The 2020 Honda CR-V Hybrid could go all the way

Honda was named the most fuel-efficient full-line automaker in America by the EPA in 2019, with an overall fleet rating of 30 mpg, and it got there by batting for average.
It doesn’t make any gas guzzlers, but it’s also never had a home run on the hybrid or electric sales charts. Now it has one that could go long ... between fill-ups.
(Note: Tesla only offered three models last year and didn’t qualify as a full-line automaker.)
The 2020 CR-V Hybrid is Honda’s first hybrid utility vehicle and was designed to take on the best-selling Toyota Rav4 Hybrid. Like the Rav4, it’s a low-key green machine. Aside from a couple of hybrid badges, it looks pretty much the same as the conventional models, all of which received a blink-and-you’ll-miss-it makeover for 2020.
The Toyota and Honda both come standard with all-wheel-drive, but their drivetrains are very different. Toyota’s features a hybrid unit with a four-cylinder engine and two electric motors driving the front wheels and a standalone electric motor at the rear axle, with no driveshaft connecting the two ends. The CR-V is essentially an electric car that uses its 2.0-liter four-cylinder primarily as a generator, although it can couple with the electric motor to help drive the wheels at certain speeds above 45 mph.
At 219 hp for the Rav4 and 212 hp for the CR-V, each represents the most powerful models in their lineups. Nevertheless, their EPA combined fuel economy ratings are 40 mpg and 38 mpg, respectively, but it’s pretty much a wash in the real world. I achieved 39-40 mpg with both of them in normal use.
The Rav4 Hybrid’s mix of practicality, efficiency and performance led me to proclaim it as the best newly-introduced vehicle I drove last year, and the CR-V Hybrid has quickly become a front-runner for the 2020 title. The cabin feels roomier than the Rav4's and adds a layer of sheen that gives it a more premium feel.

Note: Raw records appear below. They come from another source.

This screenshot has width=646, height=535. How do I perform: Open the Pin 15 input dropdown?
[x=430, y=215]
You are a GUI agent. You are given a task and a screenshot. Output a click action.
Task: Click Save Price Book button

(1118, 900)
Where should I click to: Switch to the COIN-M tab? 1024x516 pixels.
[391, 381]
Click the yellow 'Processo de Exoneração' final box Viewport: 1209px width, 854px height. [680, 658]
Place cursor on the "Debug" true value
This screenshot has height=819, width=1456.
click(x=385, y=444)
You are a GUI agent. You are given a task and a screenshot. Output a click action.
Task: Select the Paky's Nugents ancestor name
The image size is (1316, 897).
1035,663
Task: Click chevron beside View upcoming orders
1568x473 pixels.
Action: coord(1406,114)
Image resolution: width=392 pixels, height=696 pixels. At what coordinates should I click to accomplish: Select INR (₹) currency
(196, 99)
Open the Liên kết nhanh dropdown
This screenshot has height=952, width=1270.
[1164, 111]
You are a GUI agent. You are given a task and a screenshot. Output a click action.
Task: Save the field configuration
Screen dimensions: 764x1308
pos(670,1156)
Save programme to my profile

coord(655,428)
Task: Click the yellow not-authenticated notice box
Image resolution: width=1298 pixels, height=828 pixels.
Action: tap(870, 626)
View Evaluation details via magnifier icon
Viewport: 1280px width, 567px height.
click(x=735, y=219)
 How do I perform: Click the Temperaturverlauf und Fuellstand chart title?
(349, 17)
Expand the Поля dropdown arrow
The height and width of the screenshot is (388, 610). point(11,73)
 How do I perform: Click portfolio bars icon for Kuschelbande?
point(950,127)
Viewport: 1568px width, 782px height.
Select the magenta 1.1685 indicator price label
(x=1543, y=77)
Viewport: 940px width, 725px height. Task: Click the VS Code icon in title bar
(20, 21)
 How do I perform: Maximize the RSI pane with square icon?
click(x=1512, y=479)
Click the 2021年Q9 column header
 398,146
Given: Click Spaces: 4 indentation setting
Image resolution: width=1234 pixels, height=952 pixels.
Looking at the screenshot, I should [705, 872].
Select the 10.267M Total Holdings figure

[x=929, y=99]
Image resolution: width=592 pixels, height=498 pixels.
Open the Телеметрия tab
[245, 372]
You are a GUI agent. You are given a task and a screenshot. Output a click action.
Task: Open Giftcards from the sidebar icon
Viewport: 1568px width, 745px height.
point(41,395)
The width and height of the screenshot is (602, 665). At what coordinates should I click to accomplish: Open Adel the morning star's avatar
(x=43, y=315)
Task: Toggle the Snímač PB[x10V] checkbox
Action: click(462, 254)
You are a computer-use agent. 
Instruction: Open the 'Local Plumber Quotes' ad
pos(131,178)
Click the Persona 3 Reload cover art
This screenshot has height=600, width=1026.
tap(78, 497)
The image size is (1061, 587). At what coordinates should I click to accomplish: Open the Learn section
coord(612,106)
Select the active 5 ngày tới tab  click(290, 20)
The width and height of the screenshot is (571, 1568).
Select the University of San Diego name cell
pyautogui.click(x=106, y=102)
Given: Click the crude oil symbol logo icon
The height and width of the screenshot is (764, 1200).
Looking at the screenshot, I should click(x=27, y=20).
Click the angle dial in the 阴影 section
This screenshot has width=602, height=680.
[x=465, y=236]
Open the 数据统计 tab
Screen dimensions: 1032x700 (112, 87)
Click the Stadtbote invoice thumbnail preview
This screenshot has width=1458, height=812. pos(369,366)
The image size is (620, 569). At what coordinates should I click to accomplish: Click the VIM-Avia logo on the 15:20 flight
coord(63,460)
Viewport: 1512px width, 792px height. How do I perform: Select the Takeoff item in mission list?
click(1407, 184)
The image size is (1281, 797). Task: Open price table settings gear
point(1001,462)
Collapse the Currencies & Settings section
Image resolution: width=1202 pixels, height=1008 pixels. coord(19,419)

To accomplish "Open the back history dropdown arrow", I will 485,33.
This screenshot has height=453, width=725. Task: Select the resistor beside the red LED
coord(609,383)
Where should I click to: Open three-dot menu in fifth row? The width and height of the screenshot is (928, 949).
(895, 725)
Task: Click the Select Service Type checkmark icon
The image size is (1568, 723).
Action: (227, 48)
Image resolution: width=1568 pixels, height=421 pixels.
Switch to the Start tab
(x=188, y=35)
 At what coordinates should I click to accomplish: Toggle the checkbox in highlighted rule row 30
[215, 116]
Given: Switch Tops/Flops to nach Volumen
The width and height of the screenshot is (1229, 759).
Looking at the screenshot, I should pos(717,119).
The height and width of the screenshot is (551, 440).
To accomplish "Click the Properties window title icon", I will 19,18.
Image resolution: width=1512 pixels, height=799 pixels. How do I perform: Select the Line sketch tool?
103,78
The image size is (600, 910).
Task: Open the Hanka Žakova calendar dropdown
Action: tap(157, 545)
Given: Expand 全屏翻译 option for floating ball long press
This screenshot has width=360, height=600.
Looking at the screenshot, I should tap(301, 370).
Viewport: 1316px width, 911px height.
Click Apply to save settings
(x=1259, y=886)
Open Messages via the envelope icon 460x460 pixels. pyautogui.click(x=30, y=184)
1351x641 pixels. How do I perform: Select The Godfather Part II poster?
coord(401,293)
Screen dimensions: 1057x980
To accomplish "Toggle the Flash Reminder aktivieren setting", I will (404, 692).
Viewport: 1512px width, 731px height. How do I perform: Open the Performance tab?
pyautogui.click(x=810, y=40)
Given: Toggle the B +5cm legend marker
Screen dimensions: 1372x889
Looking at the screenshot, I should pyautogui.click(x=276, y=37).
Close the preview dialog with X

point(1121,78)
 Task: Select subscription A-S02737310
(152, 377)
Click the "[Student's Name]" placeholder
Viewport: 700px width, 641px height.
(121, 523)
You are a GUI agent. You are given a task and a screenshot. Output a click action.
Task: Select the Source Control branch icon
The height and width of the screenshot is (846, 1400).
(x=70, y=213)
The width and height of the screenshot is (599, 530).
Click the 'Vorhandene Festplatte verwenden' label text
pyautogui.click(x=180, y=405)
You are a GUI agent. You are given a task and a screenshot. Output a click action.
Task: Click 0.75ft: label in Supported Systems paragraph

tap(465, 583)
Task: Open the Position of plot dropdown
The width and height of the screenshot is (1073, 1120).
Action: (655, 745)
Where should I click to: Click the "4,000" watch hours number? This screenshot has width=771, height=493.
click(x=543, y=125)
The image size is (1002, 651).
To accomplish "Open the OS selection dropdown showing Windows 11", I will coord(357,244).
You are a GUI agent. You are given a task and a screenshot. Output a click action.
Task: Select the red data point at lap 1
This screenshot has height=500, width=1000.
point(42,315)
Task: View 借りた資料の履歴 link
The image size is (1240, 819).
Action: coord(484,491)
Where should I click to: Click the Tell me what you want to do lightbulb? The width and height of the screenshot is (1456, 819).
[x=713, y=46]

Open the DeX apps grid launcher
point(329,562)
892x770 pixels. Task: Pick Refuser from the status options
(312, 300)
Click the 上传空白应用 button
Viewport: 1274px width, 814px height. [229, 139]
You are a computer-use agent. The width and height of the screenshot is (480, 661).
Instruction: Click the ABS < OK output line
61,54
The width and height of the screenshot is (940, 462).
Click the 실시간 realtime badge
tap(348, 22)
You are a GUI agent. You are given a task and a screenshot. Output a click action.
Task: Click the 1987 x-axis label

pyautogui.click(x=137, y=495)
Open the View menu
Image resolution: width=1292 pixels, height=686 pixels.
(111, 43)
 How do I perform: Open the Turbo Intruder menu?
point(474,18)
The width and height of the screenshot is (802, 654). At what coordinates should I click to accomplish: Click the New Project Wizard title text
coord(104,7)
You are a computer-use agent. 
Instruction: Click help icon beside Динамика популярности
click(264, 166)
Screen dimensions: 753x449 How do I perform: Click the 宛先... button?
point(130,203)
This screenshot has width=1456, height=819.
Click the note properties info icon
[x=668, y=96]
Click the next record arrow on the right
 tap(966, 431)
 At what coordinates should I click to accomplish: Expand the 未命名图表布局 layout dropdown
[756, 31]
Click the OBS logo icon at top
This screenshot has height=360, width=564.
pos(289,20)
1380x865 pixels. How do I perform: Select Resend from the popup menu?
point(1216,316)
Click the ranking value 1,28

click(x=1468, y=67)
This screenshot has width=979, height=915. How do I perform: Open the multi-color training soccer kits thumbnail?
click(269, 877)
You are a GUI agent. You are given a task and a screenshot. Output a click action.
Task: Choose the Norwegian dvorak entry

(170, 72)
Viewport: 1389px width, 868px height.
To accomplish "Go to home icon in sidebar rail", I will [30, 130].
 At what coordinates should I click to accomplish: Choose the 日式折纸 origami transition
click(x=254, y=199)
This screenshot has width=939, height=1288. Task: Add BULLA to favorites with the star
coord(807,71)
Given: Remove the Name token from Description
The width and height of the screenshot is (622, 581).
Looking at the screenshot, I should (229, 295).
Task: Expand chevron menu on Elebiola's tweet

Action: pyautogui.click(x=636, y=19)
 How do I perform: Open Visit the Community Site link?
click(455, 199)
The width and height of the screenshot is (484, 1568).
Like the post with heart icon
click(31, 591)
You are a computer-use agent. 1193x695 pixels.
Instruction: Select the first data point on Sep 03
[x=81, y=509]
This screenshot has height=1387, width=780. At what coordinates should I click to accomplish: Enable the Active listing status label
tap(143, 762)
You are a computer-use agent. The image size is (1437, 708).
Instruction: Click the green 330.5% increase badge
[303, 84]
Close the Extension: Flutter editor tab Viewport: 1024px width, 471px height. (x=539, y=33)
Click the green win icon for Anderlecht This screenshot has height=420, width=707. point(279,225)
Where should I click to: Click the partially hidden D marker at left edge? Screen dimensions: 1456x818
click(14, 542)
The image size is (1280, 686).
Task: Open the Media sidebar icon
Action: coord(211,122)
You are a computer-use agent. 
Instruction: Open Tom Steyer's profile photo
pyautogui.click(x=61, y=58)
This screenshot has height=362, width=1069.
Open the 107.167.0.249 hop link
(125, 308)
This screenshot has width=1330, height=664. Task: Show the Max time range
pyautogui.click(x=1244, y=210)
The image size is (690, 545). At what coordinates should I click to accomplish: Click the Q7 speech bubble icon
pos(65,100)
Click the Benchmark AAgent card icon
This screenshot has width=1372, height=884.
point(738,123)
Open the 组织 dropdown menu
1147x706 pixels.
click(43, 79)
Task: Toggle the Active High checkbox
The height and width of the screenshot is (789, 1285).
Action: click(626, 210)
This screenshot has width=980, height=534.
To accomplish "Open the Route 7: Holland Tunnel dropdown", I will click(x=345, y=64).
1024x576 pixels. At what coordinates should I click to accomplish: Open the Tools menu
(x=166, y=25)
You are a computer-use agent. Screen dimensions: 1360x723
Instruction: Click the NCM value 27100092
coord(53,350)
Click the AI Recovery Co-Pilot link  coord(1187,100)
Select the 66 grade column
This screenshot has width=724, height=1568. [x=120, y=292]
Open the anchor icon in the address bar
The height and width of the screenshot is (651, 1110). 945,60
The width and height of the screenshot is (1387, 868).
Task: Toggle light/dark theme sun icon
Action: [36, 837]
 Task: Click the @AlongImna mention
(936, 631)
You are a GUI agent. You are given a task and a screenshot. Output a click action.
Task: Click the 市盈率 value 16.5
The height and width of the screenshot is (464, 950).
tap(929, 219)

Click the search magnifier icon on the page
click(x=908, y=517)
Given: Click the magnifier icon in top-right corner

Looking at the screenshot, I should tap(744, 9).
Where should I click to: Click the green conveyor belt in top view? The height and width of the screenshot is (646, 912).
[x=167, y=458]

Four trim levels are available ranging from $28,870 for an EX to $37,070 for top of the line Touring. Along with a small price premium, the only real trade-off compared to the conventional CR-V is that the battery pack’s location under the cargo bay floor means there’s no spare tire or extra storage there.
Honda’s been using this drivetrain configuration in its hybrids for a while, but this application is by far the best. The power is immediate and, most of the time, the four-cylinder barely makes a sound when it is in use. Only when you floor the accelerator does it rev hard and stay there the way a powerboat engine does as the vehicle picks up speed, but even then it’s not unpleasant. When it’s operating in electric mode under 17 mph, the vehicle emits a hum to warn pedestrians that sounds very sci-fi, even from the driver’s seat. And that’s not a bad place to be.
Weighing just 200 pounds more than the gas-only CR-V, it retains all of the excellent driving dynamics the model is known for: its engaging handling coupled with a magic carpet ride. Switching from Eco to Normal to Sport mode makes significant changes to its responsiveness, with the last of those adding a significant kick.